Exercise brief:
Go over the lines below, and when one contains the word "will", copy it.
-- Provided records follows --
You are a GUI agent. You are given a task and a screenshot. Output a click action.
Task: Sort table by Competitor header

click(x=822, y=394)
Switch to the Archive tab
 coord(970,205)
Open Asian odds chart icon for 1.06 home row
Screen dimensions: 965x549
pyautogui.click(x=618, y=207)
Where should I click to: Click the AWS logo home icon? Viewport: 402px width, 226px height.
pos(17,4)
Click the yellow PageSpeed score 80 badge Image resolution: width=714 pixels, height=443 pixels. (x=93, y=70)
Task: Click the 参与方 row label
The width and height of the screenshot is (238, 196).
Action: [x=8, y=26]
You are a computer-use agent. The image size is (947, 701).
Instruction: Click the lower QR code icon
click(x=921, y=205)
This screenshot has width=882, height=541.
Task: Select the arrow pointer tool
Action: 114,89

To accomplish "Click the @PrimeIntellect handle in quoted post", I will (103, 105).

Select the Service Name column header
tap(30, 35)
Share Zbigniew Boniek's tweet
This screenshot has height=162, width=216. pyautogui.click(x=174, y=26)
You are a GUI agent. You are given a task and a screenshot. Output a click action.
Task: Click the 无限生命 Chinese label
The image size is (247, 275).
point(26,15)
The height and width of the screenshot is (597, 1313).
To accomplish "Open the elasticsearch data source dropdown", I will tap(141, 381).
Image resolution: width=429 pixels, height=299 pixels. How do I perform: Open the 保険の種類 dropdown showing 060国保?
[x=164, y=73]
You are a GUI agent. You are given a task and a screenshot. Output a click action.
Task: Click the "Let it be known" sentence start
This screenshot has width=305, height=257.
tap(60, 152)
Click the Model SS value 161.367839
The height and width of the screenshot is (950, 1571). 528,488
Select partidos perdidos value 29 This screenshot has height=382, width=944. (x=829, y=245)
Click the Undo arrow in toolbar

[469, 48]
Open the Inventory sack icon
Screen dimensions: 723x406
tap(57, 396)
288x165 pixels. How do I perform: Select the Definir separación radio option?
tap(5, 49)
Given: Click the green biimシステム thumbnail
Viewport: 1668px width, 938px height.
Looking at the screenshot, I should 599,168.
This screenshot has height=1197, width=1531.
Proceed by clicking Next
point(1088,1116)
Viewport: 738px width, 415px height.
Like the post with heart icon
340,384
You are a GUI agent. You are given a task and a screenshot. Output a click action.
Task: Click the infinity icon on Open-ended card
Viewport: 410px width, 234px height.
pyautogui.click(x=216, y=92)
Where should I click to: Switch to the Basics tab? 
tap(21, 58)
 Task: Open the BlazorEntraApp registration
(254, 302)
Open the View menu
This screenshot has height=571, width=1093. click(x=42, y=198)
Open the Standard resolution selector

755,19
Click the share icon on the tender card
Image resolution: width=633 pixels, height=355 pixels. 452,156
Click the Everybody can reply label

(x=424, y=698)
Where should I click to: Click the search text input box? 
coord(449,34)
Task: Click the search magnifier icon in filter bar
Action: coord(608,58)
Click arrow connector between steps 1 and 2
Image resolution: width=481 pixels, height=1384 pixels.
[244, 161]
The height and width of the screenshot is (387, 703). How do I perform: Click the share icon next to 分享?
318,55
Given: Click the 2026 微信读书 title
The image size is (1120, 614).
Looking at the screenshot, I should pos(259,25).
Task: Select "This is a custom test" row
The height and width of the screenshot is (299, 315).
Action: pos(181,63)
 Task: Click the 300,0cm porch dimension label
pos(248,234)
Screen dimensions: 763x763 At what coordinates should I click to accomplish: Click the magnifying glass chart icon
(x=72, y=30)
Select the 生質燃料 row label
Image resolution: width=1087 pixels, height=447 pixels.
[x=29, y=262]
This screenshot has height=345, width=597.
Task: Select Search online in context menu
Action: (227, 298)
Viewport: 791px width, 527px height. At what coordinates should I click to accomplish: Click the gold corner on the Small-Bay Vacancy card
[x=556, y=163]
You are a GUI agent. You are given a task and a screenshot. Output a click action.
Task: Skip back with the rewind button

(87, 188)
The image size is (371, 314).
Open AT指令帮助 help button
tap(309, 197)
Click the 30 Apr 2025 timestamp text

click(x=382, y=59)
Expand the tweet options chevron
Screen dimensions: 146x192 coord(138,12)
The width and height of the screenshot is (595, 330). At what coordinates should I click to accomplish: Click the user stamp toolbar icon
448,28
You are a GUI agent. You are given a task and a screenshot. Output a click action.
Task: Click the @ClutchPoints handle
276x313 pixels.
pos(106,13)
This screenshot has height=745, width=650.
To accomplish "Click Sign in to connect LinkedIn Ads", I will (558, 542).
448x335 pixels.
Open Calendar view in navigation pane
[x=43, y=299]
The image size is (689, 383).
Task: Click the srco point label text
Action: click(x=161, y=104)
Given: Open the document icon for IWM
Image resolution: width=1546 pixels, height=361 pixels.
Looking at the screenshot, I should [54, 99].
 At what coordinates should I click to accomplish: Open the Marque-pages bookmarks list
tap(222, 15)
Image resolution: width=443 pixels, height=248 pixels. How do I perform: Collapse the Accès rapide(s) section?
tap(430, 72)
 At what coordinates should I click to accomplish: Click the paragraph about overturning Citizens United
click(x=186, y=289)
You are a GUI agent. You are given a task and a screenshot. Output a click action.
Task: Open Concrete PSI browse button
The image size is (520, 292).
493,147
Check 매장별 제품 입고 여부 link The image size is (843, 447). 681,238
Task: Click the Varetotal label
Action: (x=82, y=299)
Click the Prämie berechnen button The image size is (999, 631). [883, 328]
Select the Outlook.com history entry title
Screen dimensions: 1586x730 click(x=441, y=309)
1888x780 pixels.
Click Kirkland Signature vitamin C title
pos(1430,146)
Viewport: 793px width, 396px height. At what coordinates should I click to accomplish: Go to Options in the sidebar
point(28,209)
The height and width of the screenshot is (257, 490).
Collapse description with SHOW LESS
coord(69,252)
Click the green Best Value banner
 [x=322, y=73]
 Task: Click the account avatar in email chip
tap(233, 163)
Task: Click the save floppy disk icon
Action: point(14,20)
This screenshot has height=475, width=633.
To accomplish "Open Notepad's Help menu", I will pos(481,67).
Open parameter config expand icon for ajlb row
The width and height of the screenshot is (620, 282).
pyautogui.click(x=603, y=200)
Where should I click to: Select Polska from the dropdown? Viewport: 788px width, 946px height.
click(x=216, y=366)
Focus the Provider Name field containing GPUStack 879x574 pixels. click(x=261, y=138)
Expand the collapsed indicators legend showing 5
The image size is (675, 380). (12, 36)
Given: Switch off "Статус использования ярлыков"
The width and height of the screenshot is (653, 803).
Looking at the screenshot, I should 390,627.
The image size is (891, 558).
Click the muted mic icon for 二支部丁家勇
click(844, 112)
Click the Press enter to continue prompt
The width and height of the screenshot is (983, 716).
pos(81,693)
-- Provided records concluded --
Solved exercise:
To accomplish "Click the @PrimeIntellect handle in quoted post", I will (103, 105).
To accomplish "Open the elasticsearch data source dropdown", I will tap(141, 381).
To accomplish "Click Sign in to connect LinkedIn Ads", I will (558, 542).
To accomplish "Open Notepad's Help menu", I will pos(481,67).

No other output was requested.